Tuesday, September 27, 2016

"Wait Till I'm Dead:" five decades of uncollected Ginsberg poetry

 
 
"Yesterday I was writing in Heaven or of Heaven ..."
Allen Ginsberg, Lima Peru, May 26, 1960
 
 
The poet has been in Heaven for 19 years now, sitting daily practice with Blake in his garden and asking if Rimbaud would like to join them for a while. Here on earth the inexhaustible supply of Ginsberg manuscripts and stray inscriptions has a new collection, with an apt title from Allen's own wit: you want more poems? Wait till I'm dead.
 
And so here it is.
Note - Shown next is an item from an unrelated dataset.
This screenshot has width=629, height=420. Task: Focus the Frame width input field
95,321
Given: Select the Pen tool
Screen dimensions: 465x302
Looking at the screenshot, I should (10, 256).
Wait Till I'm Dead, edited by longtime Ginsberg associate Bill Morgan, is a generous scoop of "uncollected poems" that appeared in small press magazines, book dedications, the Columbia University Jester, even "For School Kids in New Jersey" [" ... Don't grow up like me, you never get enough sleep!"]. The scope is broad - 50 years' worth of scribbled ideas, finished thoughts, 3 a.m. revelations, and political pokes is enough to empty out a couple of file cabinet drawers - but there's enough of interest to carry through, to keep the reader amused and turning the page.
 
Because Ginsberg's observational line is so sharp, much of the poetry is fact-heavy, dropping timely references known, and sometimes as obscure, as a newspaper headline from four decades ago. The book is helped along by Morgan's specific notes to many of the poems explaining context or historical reference. As the decades recede it is good to have a brief refresher on names, events, and influences mentioned fleetingly in the texts.
 
The real treasure is revealed in the continuing lives of the beats he includes in these poems: all the major players from five decades make appearances, flashing in and out of Ginsberg's orbit but never far away. There is a short meditation with Snyder, a New York collaboration with Ron Padgett, and a line-by-line composition with Kenneth Koch, "Popeye and William Blake Fight to the Death:"
 
Popeye sat upon his chair
Reading William Blake
Blake got up and screamed out there
"This seaman is a fake"....
 
Perhaps the most necessary reading in this collection is at the very end. "Last Conversation With Carl or In Memoriam" is a 1993 dialog poem, the last meeting between Allen and Carl Solomon. Solomon, a central figure in Howl, was dying of lung cancer in the VA hospital in the Bronx, and Ginsberg was gently interested in some big questions, asked in the poet's best reportorial style.
 
Allen: What do you think death is?
Carl: Death is a fading away --
which I'd like to go easily
like my mother ... imitate
my mother ... this last
year of grace has been
excessive -- I just want
to get it over with --
 
... Do you feel I did the wrong thing
putting the spotlight on you
by using your name in "Howl"?
Carl: You gave me my first
outlet in Neurotica -- for
some recognition ... I guess
it went to my head ...
Too bad if I was foolish,
it won't matter much much
longer. ...

After Solomon's death, Ginsberg recounts meeting him in a dream and asks two final questions:

"What's it like in the afterworld?"

"It's just like in the mental hospital.
You get along if you follow the rules."

"What are the rules?"

"The first rule is: remember you're dead.
The second rule is: Act like you're dead."

 
For those who know most of Ginsberg's personal and literary history, Wait Till I'm Dead is another file of interesting facts to sift through, some not inconsequential poetry ("New York to San Fran" is a nice plane ride with Ginsberg as seatmate) and even more evidence that Allen never, ever, threw anything out. And then he put the date on every scrap for his biographers. Such a nice boy.